Friday’s SMP rehearsal was quite encouraging, especially the contributions of our soloists, Oliver Heath and Gary Pomeroy from the Heath Quartet. What a treat to work on the piece with two good musicians who know each other’s playing well and understand the style intimately.
I was also pleased with our progress on the Schumann and Piston, and with the orchestra’s reactions to both pieces. By the end of the night, it seemed as if the Piston was becoming a hit with many of the musicians, which was both a relief and a delight.

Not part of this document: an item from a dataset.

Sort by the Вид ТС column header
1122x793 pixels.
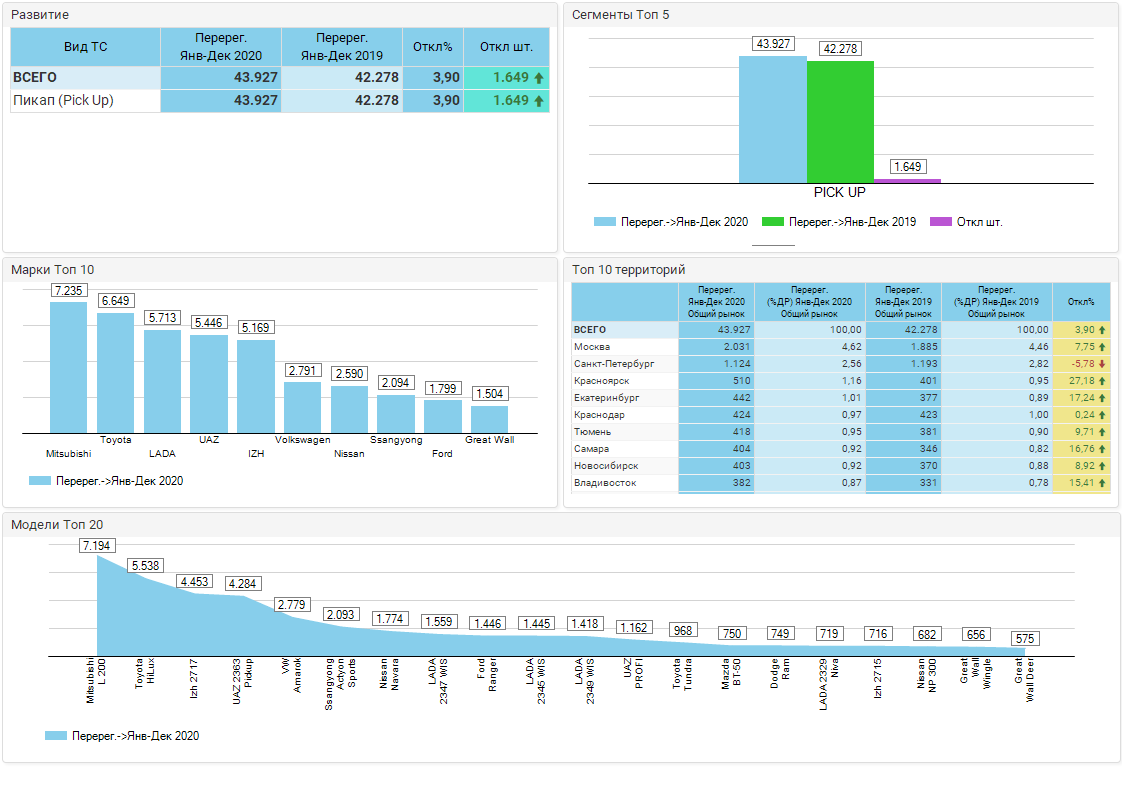point(85,47)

After a long drive home I awoke on concert Saturday very tired already, but in a hopeful frame of mind- I was feeling confident about the soloists, confident about the orchestra’s preparation and excited about the prospect of the concert. It’s at times like this where you almost catch yourself saying “after all, what could go wrong.”
On my way to the sound check/dress rehearsal I stopped at Marks and Spencer to buy a bit of lunch, which I took with me to the car. While driving down the A 329, I dipped into my bag and discovered I’d ended up with the wrong sandwich. Instead of the chicken variety I’d intended to buy, I was confronted with a “crayfish, rocket and lemon cream cheese” wrap, or something of that ilk. “What the hell,” I thought, “I like crayfish, perhaps they’re good on sandwiches too…”

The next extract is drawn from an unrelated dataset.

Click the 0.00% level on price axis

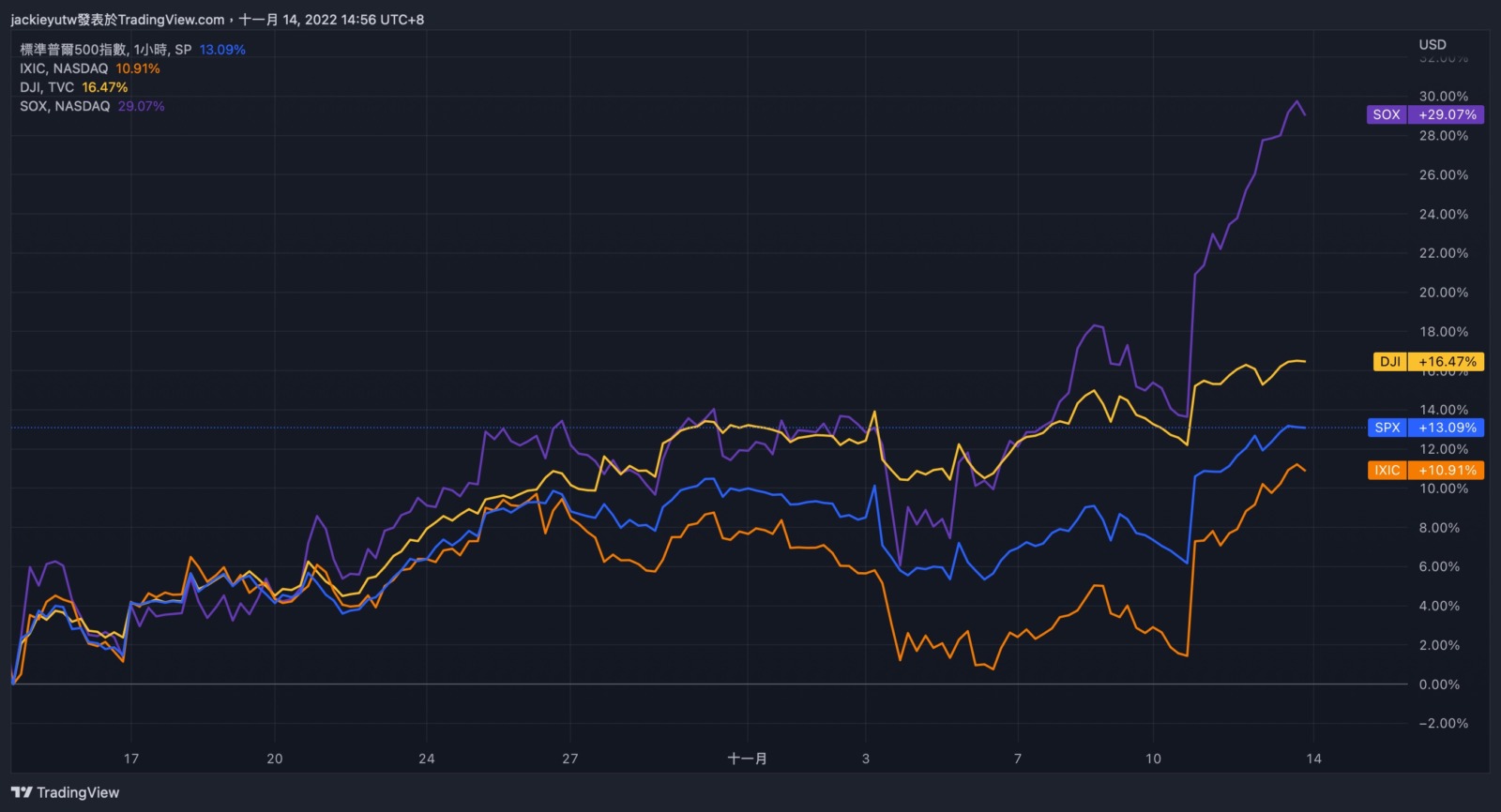[x=1438, y=684]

Starved, and fast approaching Guildford, I took a nice big bite and thought “ick. This is the worst sandwich I’ve ever eaten.”
Little did I know.
About ten minutes later, I felt a strange abdominal gurgle, and moments later knew with a horrible certainty that I had not only grabbed the wrong sandwich, I had grabbed “THE WRONG SANDWICH.”
I’ll spare delicate readers any hint of the horrors experienced between Bracknell and Guildford. I do remember sitting in my dressing room thinking that I had been more seriously ill before a concert (I got up from a hospital bed in La Grande to do a kiddie concert once, which, in retrospect, was stupid), but that I couldn’t remember feeling more miserable. I started downstairs at 2:28 and the orchestra was already tuning- for once everyone was better than on time and raring to go….

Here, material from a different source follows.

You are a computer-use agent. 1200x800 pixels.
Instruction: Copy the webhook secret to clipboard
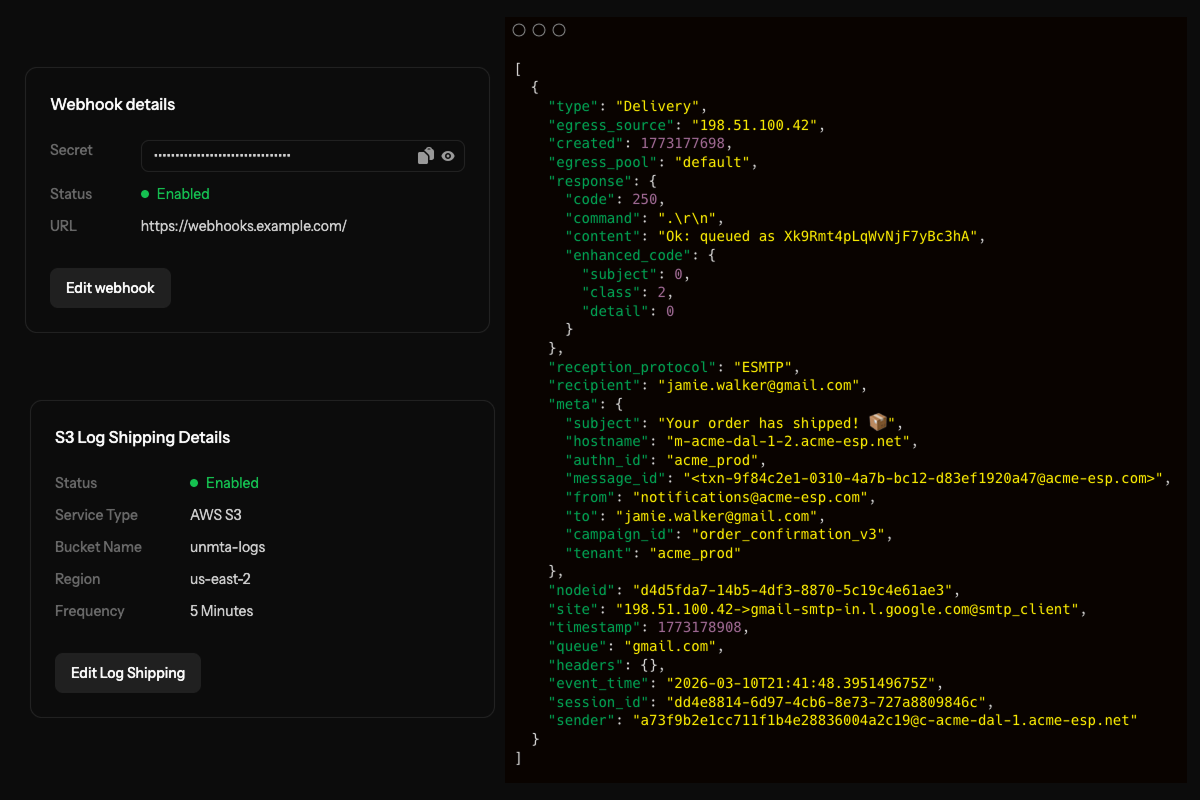[x=425, y=156]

Rehearsing when queasy is a strange feeling- things either look very far away or very near. Sally came to give me a message just before we started and it seemed as though she was right at my nose and I needed reading glasses to make out her expression- I was struck by just how big the faces of everyone on the first desks looked, but the horns seemed like they were across a large parking lot. I just thought- if I can keep my balance, we’ll manage. Whatever you do, don’t fall over.
No matter what happens- act normal. That’s my motto…
Anyway, we made a start- Mozart worked his magic and I gradually started to feel a bit more human. By the break I felt dehydrated and wobbly, but was no longer at death’s door, and by the end of the rehearsal I had improved to just feeling lousy.
I had decided to keep this all to myself, as nobody needed any extra worries with such a challenging program. I couldn’t help wondering, however, if anyone was sitting in the rehearsal thinking “is it just me, or is Ken decidedly green today?” Perhaps my every day pasty skin tone had them fooled. By the end of the afternoon, I was mostly aware of the fact that there was absolutely nothing of any kind in any part of my digestive system, so I braved a light dinner before the concert. No crayfish, though.
The concert was rewarding- I enjoyed the Piston on several levels. I thought the orchestra really tore into it, and I felt like my take on it was much simpler, less fussy and more direct than the last time I did it. What a gem of a piece. Ollie and Gary played beautifully and earned a home-town-hero’s reception from the almost-capacity audience. I hope the crowd knew how lucky they were not to be stuck with a 90 year old Russian violist with a wobbly vibrato and a 34 year old performance practice fascist with strange ideas about tuning/severe problems with hearing, or something like that.
By the way- here’s something for young musicians to remember (well, all musicians). You can’t get the right tempo without the right sound, and you can’t get the right sound without the right tempo. Yes, you can play with a bad sound at any speed, but when the piece fizzes along, you’ve got a much better chance of making it all work.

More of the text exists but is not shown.